Please help me, help her! Whether by donation or prayer. I know all of her family and her appreciate all you can do! The information below was posted on our church face book page ! At Transformation Church Salisbury NC
Kendra's family has requested that all donations to help with her medical costs be made through the church. Below is more information on how you can donate:
Donate to help with expenses for the Kendra Whitaker family. She was in a tragic car accident being hit by a driver who was driving while intoxicated at over 130mph on June 12th. She had to be airlifted to Baptist Hospital in Winston Salem where she has undergone multiple surgeries for both internal injuries as well as broken bones. She has a long road to recovery, which means she will miss work, have multiple medical bills, and because the man who hit her didn't have a valid license her family will have to try and replace her vehicle. Kendra has two children and a boyfriend of over 10yrs. They appreciate any and all financial gifts you can give. May God bless you for your gift. You can donate via Givelify at the link below and our church will ensure they receive any and all funds.

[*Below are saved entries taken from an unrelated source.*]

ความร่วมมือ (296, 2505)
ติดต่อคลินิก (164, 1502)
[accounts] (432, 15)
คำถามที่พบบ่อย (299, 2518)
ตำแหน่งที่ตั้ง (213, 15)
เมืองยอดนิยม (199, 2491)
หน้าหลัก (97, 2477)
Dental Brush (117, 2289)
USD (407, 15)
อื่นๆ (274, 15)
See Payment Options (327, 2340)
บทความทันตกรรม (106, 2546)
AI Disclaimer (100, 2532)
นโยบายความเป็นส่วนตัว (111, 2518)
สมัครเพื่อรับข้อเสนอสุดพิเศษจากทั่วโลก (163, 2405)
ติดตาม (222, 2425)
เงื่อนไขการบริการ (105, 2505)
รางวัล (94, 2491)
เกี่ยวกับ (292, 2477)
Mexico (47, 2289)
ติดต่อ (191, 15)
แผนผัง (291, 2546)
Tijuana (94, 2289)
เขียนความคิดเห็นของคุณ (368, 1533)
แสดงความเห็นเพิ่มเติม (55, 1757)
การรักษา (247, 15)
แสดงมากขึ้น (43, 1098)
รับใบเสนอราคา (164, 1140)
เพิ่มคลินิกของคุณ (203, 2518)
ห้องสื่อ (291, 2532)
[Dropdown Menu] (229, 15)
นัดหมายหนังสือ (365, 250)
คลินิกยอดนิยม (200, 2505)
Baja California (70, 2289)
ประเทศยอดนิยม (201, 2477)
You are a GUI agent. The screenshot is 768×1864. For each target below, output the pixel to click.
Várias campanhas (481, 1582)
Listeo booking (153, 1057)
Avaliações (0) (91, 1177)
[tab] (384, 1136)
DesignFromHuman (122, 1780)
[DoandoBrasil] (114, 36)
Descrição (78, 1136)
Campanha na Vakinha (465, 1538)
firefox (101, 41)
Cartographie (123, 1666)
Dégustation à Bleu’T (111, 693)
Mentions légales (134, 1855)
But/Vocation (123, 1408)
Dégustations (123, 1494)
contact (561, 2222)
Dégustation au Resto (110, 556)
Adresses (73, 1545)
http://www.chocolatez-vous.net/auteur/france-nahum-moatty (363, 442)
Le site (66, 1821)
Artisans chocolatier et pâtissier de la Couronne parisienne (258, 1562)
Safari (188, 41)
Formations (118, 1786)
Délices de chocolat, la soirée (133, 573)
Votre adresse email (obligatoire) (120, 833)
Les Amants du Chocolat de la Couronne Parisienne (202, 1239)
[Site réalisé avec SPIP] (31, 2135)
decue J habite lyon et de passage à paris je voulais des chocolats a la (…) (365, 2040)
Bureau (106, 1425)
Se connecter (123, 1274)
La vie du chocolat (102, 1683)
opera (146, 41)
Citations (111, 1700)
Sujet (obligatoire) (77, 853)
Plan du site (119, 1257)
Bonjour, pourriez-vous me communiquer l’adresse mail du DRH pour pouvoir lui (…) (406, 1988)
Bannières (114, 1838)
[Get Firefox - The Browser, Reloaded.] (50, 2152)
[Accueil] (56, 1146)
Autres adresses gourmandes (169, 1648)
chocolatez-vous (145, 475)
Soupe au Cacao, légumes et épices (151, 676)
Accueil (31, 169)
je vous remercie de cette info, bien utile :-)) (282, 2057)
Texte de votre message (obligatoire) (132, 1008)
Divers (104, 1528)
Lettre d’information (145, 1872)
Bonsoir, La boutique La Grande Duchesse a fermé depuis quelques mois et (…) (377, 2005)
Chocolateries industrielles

When donating be sure to use the envelope designated Kendra Whitaker Family
You can also donate via check by mail to the church
1350 Old Stone House Rd.
Salisbury, NC 28146
Please indicate in the memo section that the check is for kendra Whitaker family.
Thank you guys ahead of time for taking time to stop by today!
 

Sorry For my Absence....

It's been a long battle...:
So sorry for the absence... Some times life catches up to us and its all we can do to tread water, to stay a float.
That is most definitly how I have felt the last few weeks.
After attempting to step off of one of my anti inflammatory medicines for my heart. My health has been in a tail spin it feels like.
I slept propped up on 4 pillows for 7 days, its taken 14 days for the fluid to go away and the chest pain to go away with it.
Then out of the blue I have been plagued with head aches, mouth ulcers, nausea, dizziness, and fever. My rheumatologist reply was it sounds like lupus but your blood work is normal please continue to document these flares and keep me updated.
Saturday evening I won myself a trip to the ER! They did check my heart and lungs and said every thing looked good ! Praise the Lord deemed everything as a nasty virus. Till last night when my blood pressure dropped to 87/70. Today its ridiculously high including my pulse.
This journey has been a long and hard road. It began over a year ago... I was hoping by now we would have figured out why I have a few good days then 2 weeks of feeling awful.

Its hard to be strong sometimes when your so very tired. I  am so thankful for a Savior who promises to never leave or forsake you! I know He will strengthen this body and carry me through... His word promises that! He also knows the plans He has for me!
I find myself missing the simplicity of just getting into the car and driving myself to the grocery store. since I haven't driven since September....
I miss caring for my home as I once did... I miss sewing for hours with out extreme pain afterwards... I know that God isn't finished with my story.
But please if you will lift me up in prayers. I so want to feel whole again. I want to be able to do the things God has called me to do! Even the simplest of things such a writing!
It brings my heart such joy just to be able to share with you guys glimpse of our life.
I claim Mark 5:34 For my life....
He said to her, "Daughter your faith has healed you. Go in peace and be freed from your suffering."
I will leave you guys with the lyrics of one of my favorite songs! Its helped me through many long and hard days...
"I am healed by the word of God, I am healed by the Word Of God, Yes Its all ready done just waiting for my change to come ! Yes I am healed by the Word of God!